Christoffersen is part of a research team that investigated what happens when meltwater drains through fractures in the ice and falls a kilometer or more to the bottom of the ice sheet. “We haven’t really understood the overall implication of this transfer of what ultimately are huge volumes of meltwater,” said Christoffersen.
To better investigate those implications, Christoffersen and his colleagues installed an autonomous phase-sensitive radio echo sounding (ApRES) instrument 30 kilometers inland on Sermeq Kujalleq (Store Glacier) and drilled a borehole alongside it. Using data collected from both the radar and the borehole, they tracked the water underneath the ice sheet and how it interacts with the ice above. The research was published in the Proceedings of the National Academy of Sciences of the United States of America.
They found melt rates on par with those measured at the surface and average melt rates of 14 millimeters per day. The most extreme measurement was 57 millimeters, recorded during a rainfall event when temperatures in the borehole hit 0.88℃. During that event, said Christoffersen, “82 million cubic meters of water were delivered to the base of this glacier in a single day.”
The researchers claimed that the energy generated by the meltwater’s dramatic drop is on par with the amount of energy produced by the world’s largest hydropower stations. This energy contributes significantly to the melt rate experienced by the glacier or ice sheet. In fact, Christoffersen said, the melt rates are 100 times higher than when the process isn’t included in models of sea level rise.

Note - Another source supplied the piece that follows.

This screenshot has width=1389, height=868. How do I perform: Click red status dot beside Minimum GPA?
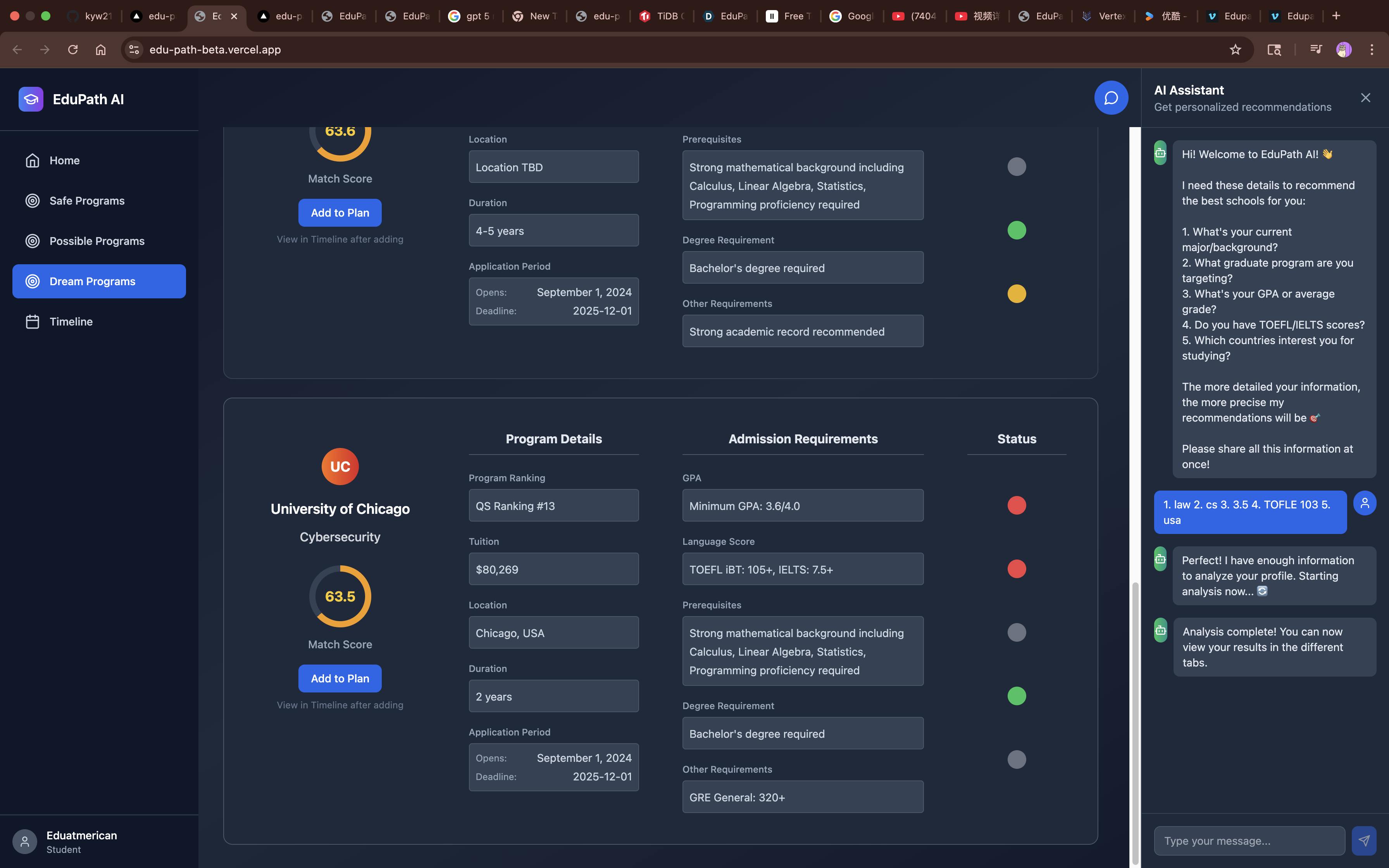(x=1017, y=505)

The idea of that amount of energy being generated at the bottom of an ice sheet was initially met with skepticism, said Christoffersen. “It’s just that we forgot to calculate the potential energy of that elevation drop,” he explained.
It’s generally been accepted that water forms channels as it flows through glaciers (the Röthlisberger theory), but Christoffersen and his colleagues observed a hydrological system spread over a wide area of the glacier’s bed. Even though the water heats as it travels, instead of forming channels it spreads out and heats the ice over a larger area. This mechanism could cause the ice sheet to leave a thawed bed with a small frozen core at its center, said Christoffersen. That pattern would result in faster ice flow, more ice displacement, and cracks and fractures at the surface. “It’s a super powerful mechanism that’s going to alter the thermal state of the interior of the ice sheet as we get meltwater at higher and higher elevations,” he said.
Christoffersen pointed out that the mechanism is applicable only to Greenland’s subglacial drainage areas and not the entire ice sheet. It’s also less important for smaller glaciers and ice sheets with thicknesses of less than a kilometer, he said.
The study marked the first time ApRES radar, which was developed for use on floating ice shelves, was deployed inland. This use of the instrument, which has millimeter-range precision, was interesting, said Christian Schoof, a professor at the University of British Columbia who wasn’t involved in the study.
“It would be really interesting to see a study like this done where you take not one of these instruments, but you put up an array of them, and you actually get an idea of how spatially variable this melt rate is as well,” he said.